Start of Selected extract

Shifts in Public Perception

  • From Excitement to Mistrust: A major sentiment shift has occurred among dedicated users—the abrupt removal of model options, unexplained feature downgrades, and lack of transparent communication is leading many to question the core values of vendors. Several “goodbye” posts equate these moves to “bait and switch” or “dishonest” business practices (link).

  • Agentic UIs Becoming Default: The agent-driven CLI paradigm is being recognized as a fundamental workflow advance rather than a niche/pro feature (link).

  • Emotional Dependence & Grief: There is a sharp uptick in highly emotional user testimony about “losing” the unique voice, personality, or support of legacy models, with some explicitly likening the change to the “death of a friend” (link).

Coding Corner – Developer Sentiment Snapshot

  • Top Performing Models & Tools:

    • GPT-5/Codex CLI: Universally praised for speed, adherence to tasks, and large context refactoring. Many switching from Claude Code and reporting higher productivity (link).

    • Nano Banana for Image Work: AI-powered photo restoration is now mainstream, with professional-quality results in seconds, displacing manual workflows (link).

End of Selected extract
Start of Exercise data

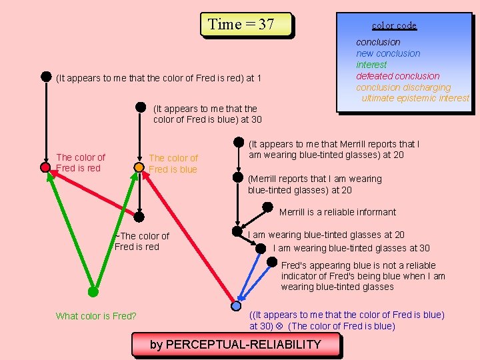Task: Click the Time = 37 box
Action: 246,25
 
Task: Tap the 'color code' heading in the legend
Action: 394,25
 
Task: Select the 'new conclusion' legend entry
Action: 388,53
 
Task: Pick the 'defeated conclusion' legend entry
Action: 397,76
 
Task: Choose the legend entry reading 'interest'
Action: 371,65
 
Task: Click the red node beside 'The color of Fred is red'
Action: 45,167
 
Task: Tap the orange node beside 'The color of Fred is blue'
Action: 138,167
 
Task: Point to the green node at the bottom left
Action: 93,291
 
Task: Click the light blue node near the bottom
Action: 236,306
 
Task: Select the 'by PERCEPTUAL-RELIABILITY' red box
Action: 235,345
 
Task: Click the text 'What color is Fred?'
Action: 96,316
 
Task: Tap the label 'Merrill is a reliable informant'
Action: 337,212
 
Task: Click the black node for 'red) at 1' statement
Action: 46,77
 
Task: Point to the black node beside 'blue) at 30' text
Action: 141,106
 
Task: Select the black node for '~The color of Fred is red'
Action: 139,217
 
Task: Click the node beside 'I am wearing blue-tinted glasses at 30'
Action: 261,248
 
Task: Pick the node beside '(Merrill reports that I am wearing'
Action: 237,177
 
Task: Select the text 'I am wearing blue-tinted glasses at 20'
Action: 326,235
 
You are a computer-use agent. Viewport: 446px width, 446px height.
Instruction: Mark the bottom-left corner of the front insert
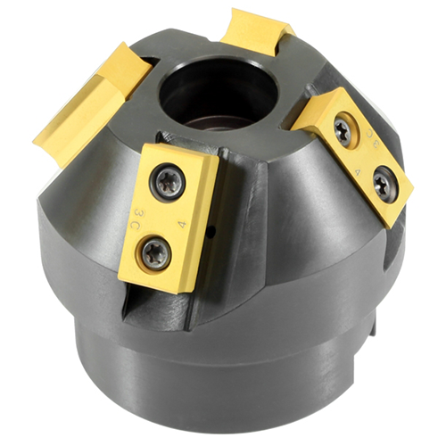121,284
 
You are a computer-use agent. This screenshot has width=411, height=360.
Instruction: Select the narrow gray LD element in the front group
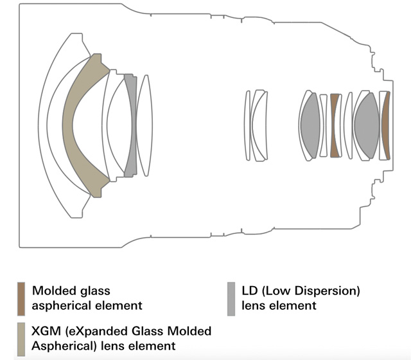coord(131,125)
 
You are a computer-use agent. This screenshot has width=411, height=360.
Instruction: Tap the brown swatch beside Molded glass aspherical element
coord(21,299)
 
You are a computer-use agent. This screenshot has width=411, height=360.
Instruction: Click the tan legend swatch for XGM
coord(21,339)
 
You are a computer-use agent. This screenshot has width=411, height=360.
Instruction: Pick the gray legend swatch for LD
coord(231,299)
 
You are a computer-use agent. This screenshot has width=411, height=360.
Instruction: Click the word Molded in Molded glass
coord(50,291)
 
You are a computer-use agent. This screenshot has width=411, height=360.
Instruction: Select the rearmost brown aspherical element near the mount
coord(385,125)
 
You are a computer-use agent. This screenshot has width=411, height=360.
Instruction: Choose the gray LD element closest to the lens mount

End of Exercise data

**Check your understanding:**
- 1) According to the AI sentiment digest, why are many dedicated users starting to question the core values of vendors? Answer in one to three sentences.
- 2) Answer these questions from the AI sentiment digest:
(a) To what do some users explicitly liken the change to legacy models?
(b) Which tool are many developers reported to be switching from to GPT-5/Codex CLI?
(c) How is the agent-driven CLI paradigm now being recognized?
- 3) Write the next part of the AI sentiment digest, starting after the Nano Banana entry under "Top Performing Models & Tools."

**Answers to this exercise:**
- 1) The digest attributes the shift to three things: the abrupt removal of model options, unexplained feature downgrades, and a lack of transparent communication. Several users' "goodbye" posts describe these moves as "bait and switch" or "dishonest" business practices.

- 2)
(a) The "death of a friend."
(b) Claude Code.
(c) It is seen as a fundamental workflow advance rather than a niche/pro feature.

- 3)
  • Underperforming/Problematic:

    • Claude Code: Users on Pro/Max plans report project disruption, stricter caps, and “babysitting” the model due to failures in following context/instructions—especially for agentic or end-to-end tasks. Over-engineering, surprise reverts, and misplacement of new code cited as recurring frustrations (link).

    • Gemini CLI: Consistently called out as “terrible,” especially for basic tool use, with slow output and inaccurate or damaging changes when given database access. Users suggest Roo/OpenCode as better alternatives (link).

  • Developer Workflow Shifts:

    • CLI Integration: Codex CLI, Claude Code, Qwen Code, and Grok Code Fast widely adopted for seamless IDE/terminal tasks. Codex CLI noted for “no more babysitting,” better agent adherence, and tighter plans/execution (link).

    • Tooling Integrations: Codex now integrates directly with VSCode and other major IDEs, supporting model selection (GPT-4o/4.1/5) and auto/plan modes. Claude Code’s session controls, compaction, and custom commands (MCPs) remain differentiators but fall short on context handling (link).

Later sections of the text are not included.